Miles to Go

Chapter 4: Her

I looked over at the desk to my left, eyes slightly narrowed.
“You’re Seth’s sister, right?”
“No, I’m not.”
She looked at me in confusion for a moment before smiling hesitantly. “But Seth said…”
“If you know, why are you asking?”
“Assumptions are rude,” she said slowly, her confidence wearing thin.
“Your mommy taught you well,” I mocked, looking to the front again.
She gaped at me for a second before storming back to her usual seat which was, thankfully, all the way in the front, as in very far away from me. In her place took the seat of the big, masculine brunet that usually sat next to me.
“Yo, Rylie, right?” I rolled my eyes and looked at him, wondering what was up with today. “Tell your brother congrats on making the team.”

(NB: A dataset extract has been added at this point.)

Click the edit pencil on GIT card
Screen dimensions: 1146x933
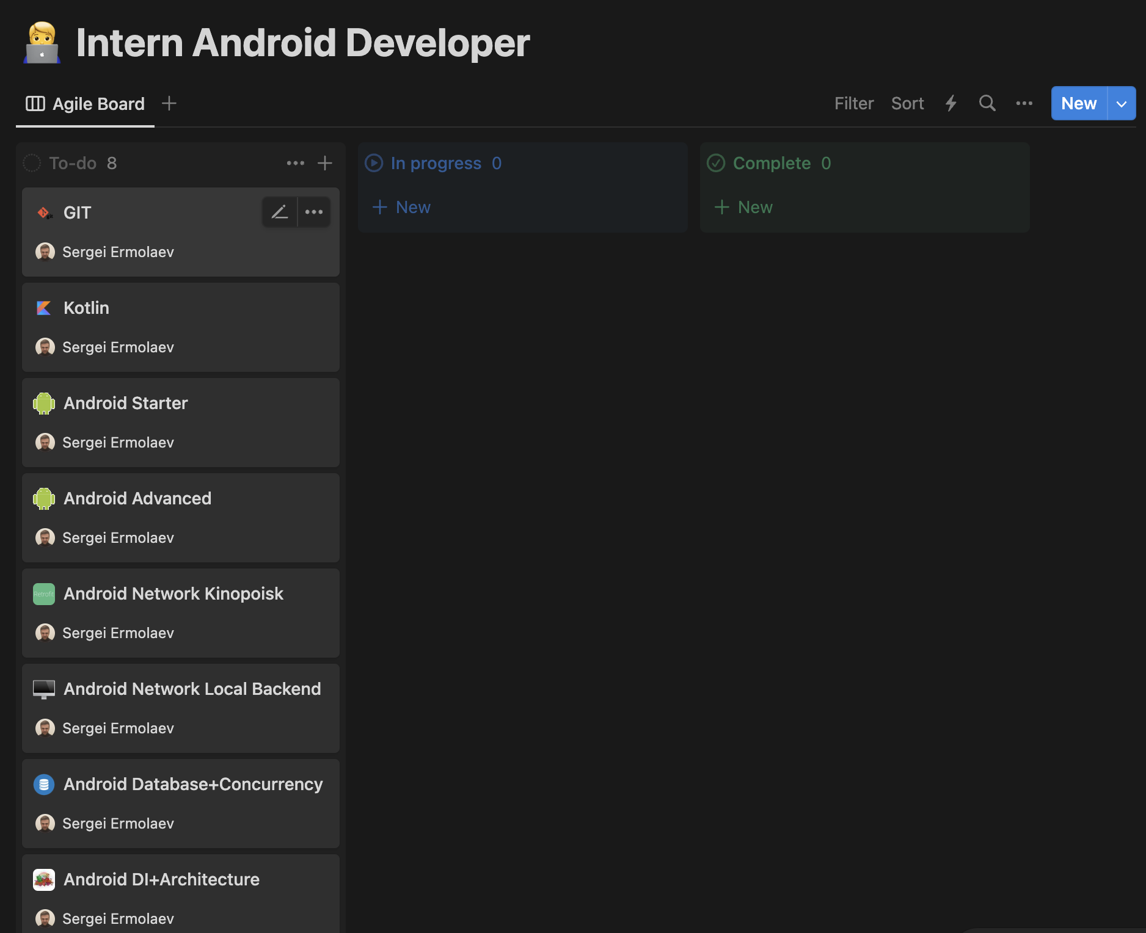pyautogui.click(x=280, y=212)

I raised my eyebrow. “And you can’t tell him this…?”
“I don’t really see him.”
I exhaled noisily and turned to the front again silently, not bothering to respond.
“Yo, can you or not? I’m the captain; this comes with the job description.”
“Sucks to be you then, doesn’t it?”
His eyes narrowed as he scowled at me, muttering under his breath.
“Okay, class,” Mr. What’s-His-Face called, stepping into the class, “clear your desk!”
“What for?” Captain-of-the-Soccer-Team asked loudly.
“You have a test today, one you clearly won’t be passing,” he replied easily, not even looking up from the test papers he was handing out.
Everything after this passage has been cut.